Men and women of every age attended the demonstration and march through the streets of the northwestern city of Peshawar. The protesters carried banners and signs that read, "We want books not guns," "Sorry kids, no banner is enough to cover the shame of the state and government," and "Why is the government silent?" The crowd also chanted, "Justice is the only solution to terrorism."

In the December 16 attack, armed members of the Tehrik-i-Taliban Pakistan — also known as the Pakistani Taliban — entered the Army Public School in Peshawar and methodically moved from classroom to classroom, killing schoolchildren and teachers. The Taliban said it was retaliation for the army's ongoing campaign against militants in Pakistan's tribal areas.

'Life After the Massacre: Terror in Peshawar': Watch the VICE News documentary here.

Survivors and relatives of the victims say they the investigation into the attack has been too slow, and that they have received little information from the government. Leaders of the protest Saturday demanded that the perpetrators of the attack be arrested and threatened to take the demonstration to the capital of Islamabad if necessary.

"Government is responsible for giving us justice and we are committed to get it any way," leader Arif Ali Bangish said. "If the government does not react positively, then we will start a countrywide protest."
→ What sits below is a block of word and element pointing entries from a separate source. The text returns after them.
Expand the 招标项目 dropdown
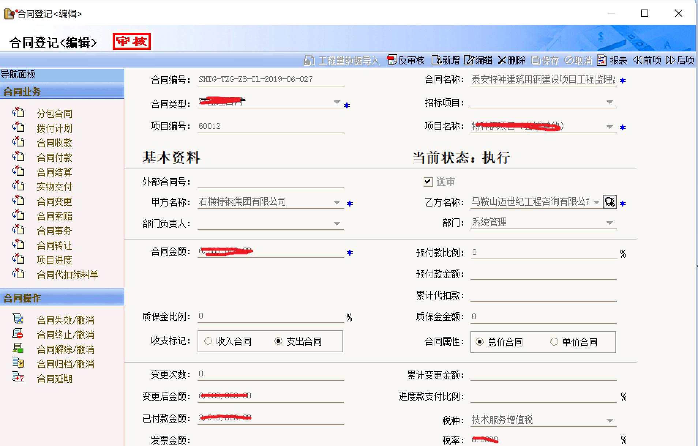Image resolution: width=698 pixels, height=446 pixels. pyautogui.click(x=609, y=102)
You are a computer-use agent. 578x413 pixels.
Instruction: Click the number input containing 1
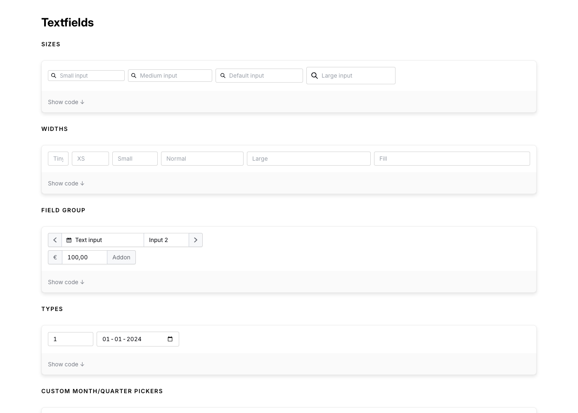click(x=71, y=339)

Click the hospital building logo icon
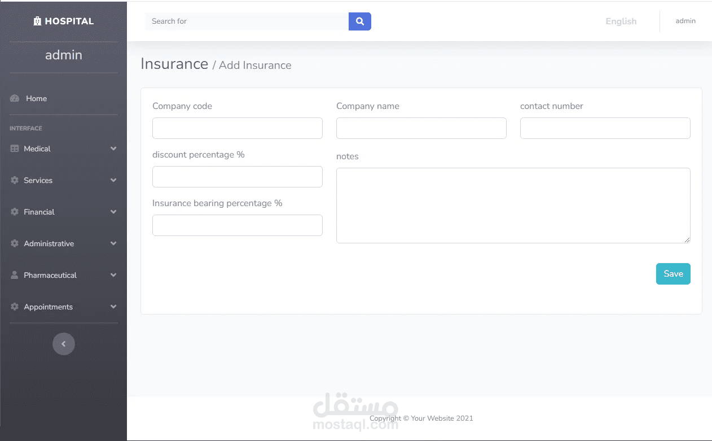point(37,21)
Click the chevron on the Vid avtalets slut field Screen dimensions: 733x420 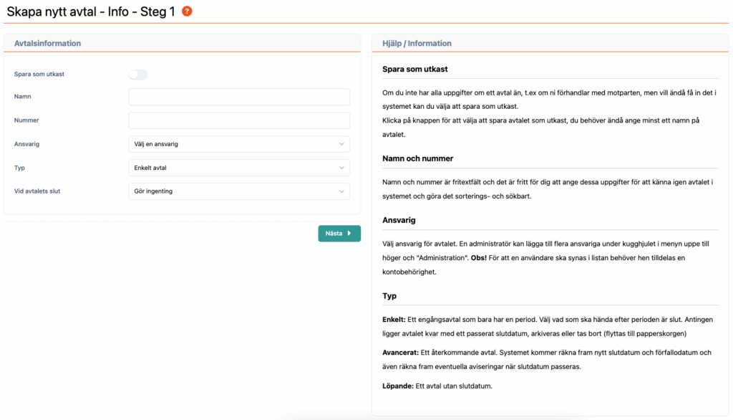point(341,191)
Bangish also threatened to stage a sit-in "for an indefinite period" in front of the homes of Pakistan's prime minister and the chief minister of the Khyber Pakhtunkhwa province, where Peshawar is located.

Guls Bhar, grandmother of two boys killed in the massacre, said she hails from a Pashtun area known for its many vendettas and feuds, but women and children were never targeted in the violence. She told VICE News it was the first time she had ever protested.
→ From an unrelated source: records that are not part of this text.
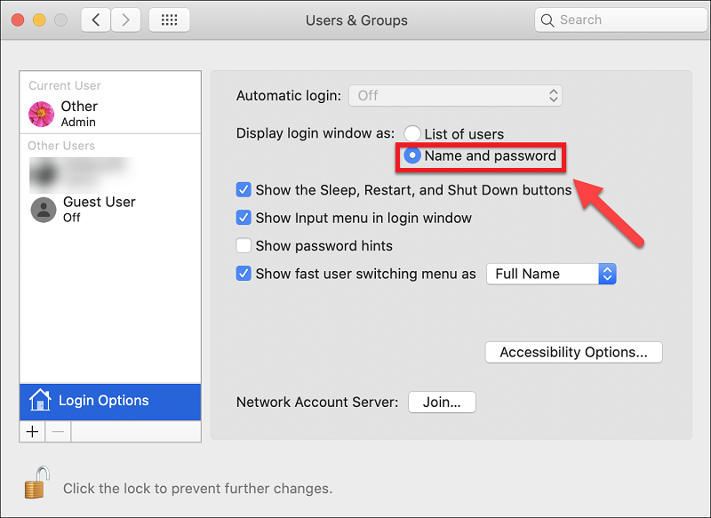
Task: Click the back navigation arrow
Action: 96,20
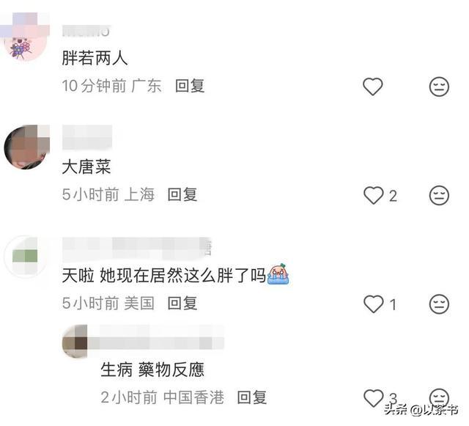
Task: Open the blurred username above 天啦 comment
Action: [137, 249]
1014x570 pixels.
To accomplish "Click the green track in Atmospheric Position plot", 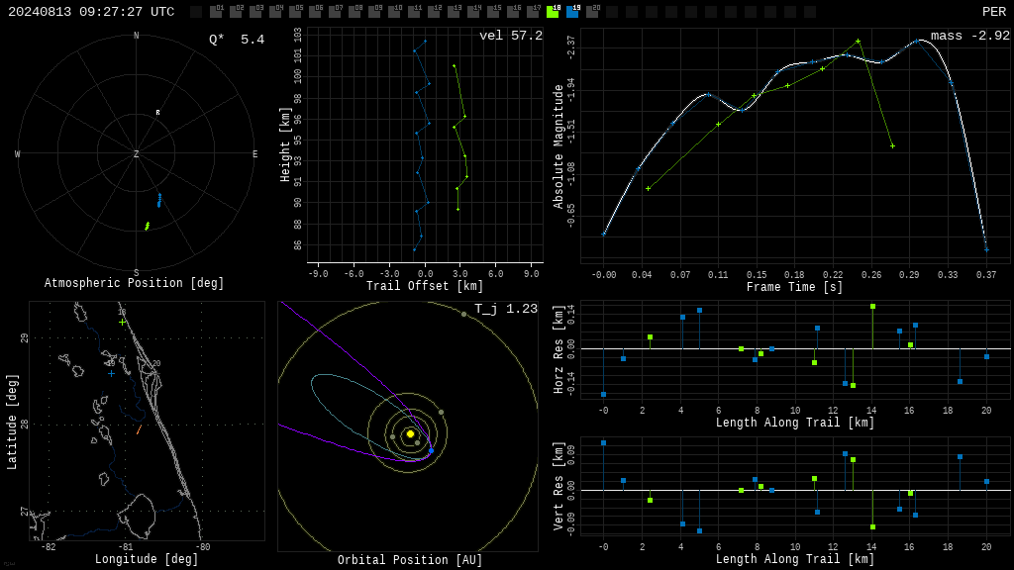I will (148, 226).
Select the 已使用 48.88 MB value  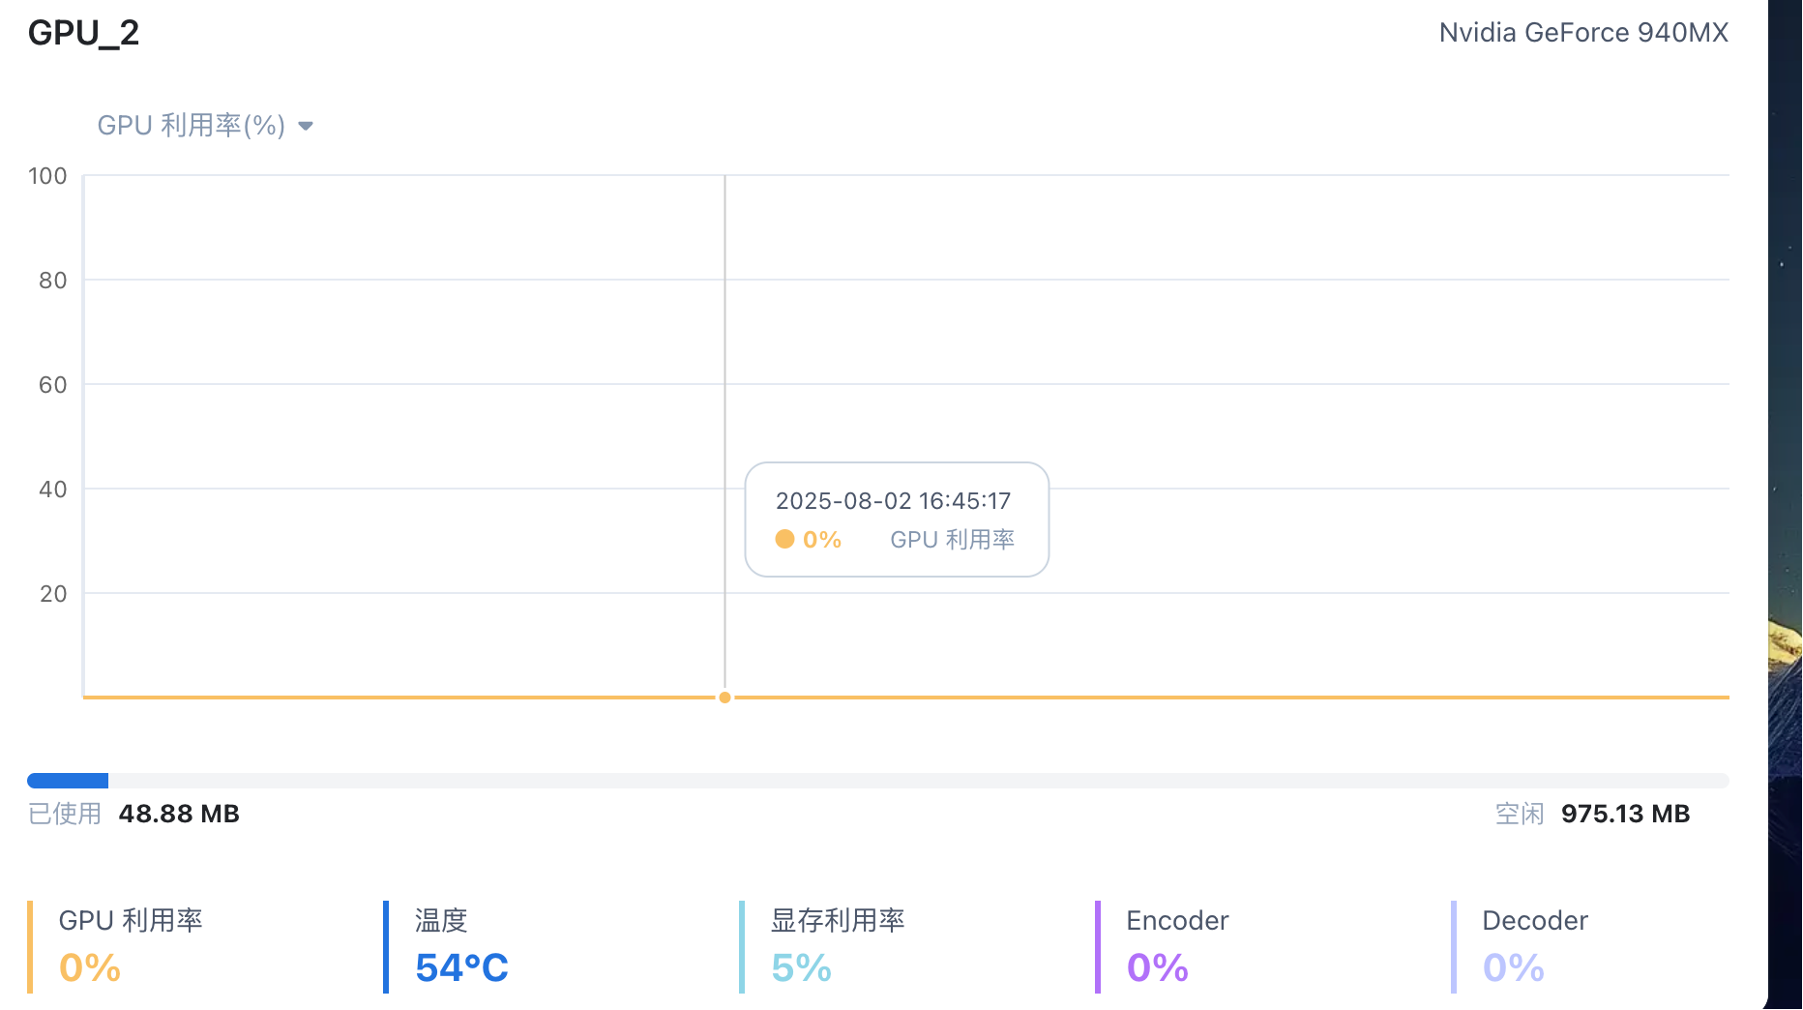pyautogui.click(x=179, y=814)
'Face to Face with a Gunman': A survivor of the Peshawar massacre tells VICE News what happened that day.

"I want to say to the Pakistan army that they should crush the terrorists, otherwise I myself will came out with weapons and will fight against them," Bhar said. "I want revenge for my two grandsons — nothing more than that and nothing less than that."
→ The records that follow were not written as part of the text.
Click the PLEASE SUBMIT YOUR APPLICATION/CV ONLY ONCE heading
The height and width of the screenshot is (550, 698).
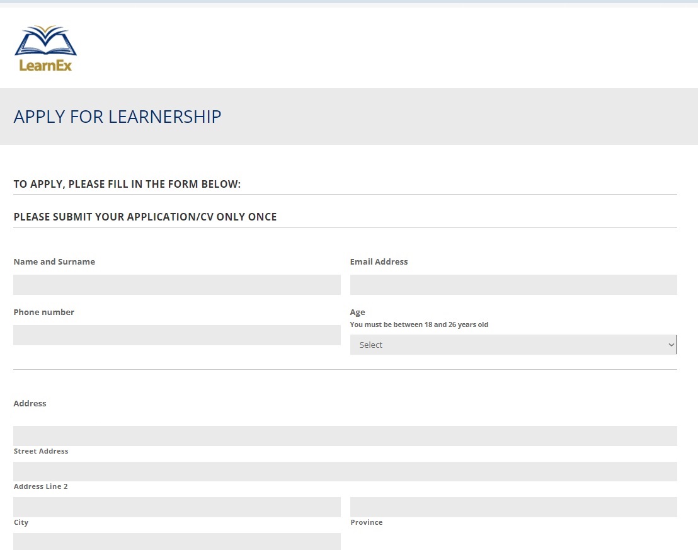click(x=145, y=216)
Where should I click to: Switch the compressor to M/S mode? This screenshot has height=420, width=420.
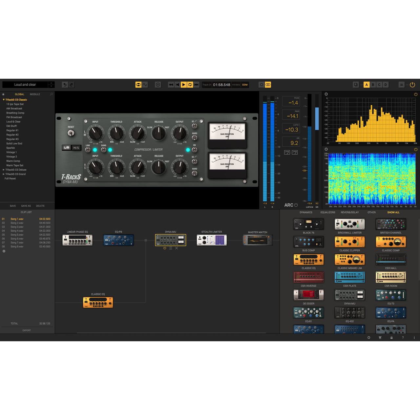coord(76,148)
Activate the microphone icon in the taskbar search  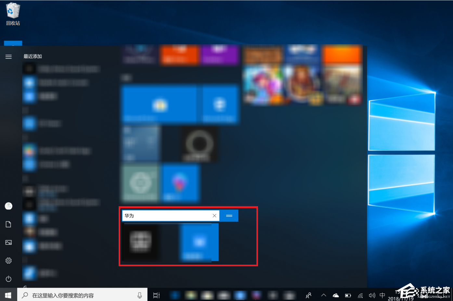pyautogui.click(x=140, y=295)
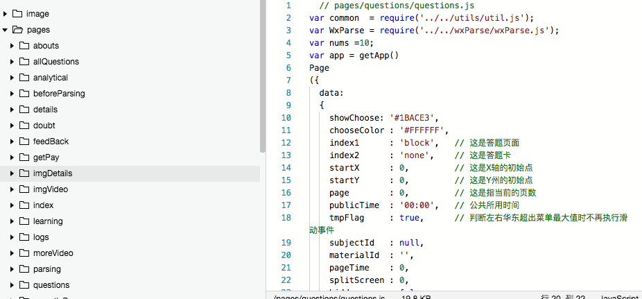The width and height of the screenshot is (642, 299).
Task: Open the getPay folder item
Action: 46,157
The Pakistani government claimed that troops killed the suspected mastermind behind the school attack — a Pakistani Taliban leader named "Saddam" — during a December 26 shootout in the tribal area of Khyber, which borders Peshawar. Six other suspected Taliban members were also taken into custody during the Khyber raid.

Rizwan Afridi, the father of a slain student, said the protest was intended to "give awareness to the whole nation."

"Now it is time to end the terrorism and extremism and it is time to make Pakistan a peaceful country," he said. "Our children are with us no more but now we want to save whole nation's children. This is right time for the nation to stand behind the Pakistan army and execute those responsible."

Afshan Nasir, the mother of a student killed during the attacks, wept virtually nonstop during the rally. Her nephew was also a victim of the massacre.

"No culprit of the terrible incident has been arrested," Nasir said. "Now I am here to protest for the other children of the nation. Why is the blood of our sons so cheap? Why has no one resigned and no one accepted responsibility?"

Pakistan responds to Peshawar massacre by arming its teachers. Read more here.

The Pakistani government hanged 22 militants in the wake of the attack after a six-year ban on executions for people convicted of terrorism was lifted. The country also amended its constitution to allow terror suspects to be tried in military court. According to AFP, the military said Saturday that it received the first batch of 12 terrorism cases to be tried in military courts.

"We want nothing from government but justice," Kiran Sardar, the sister of a slain student, told VICE News. "We arranged this rally to give our nation awareness and a wake up call to the rulers that now they must protect the rest the nation's children."

Sardar, herself a student at a local college, fought back tears as she spoke.

"Those who massacred the students are not human beings and are not even animals," she said. "They deserve punishment and must hang in front of the public."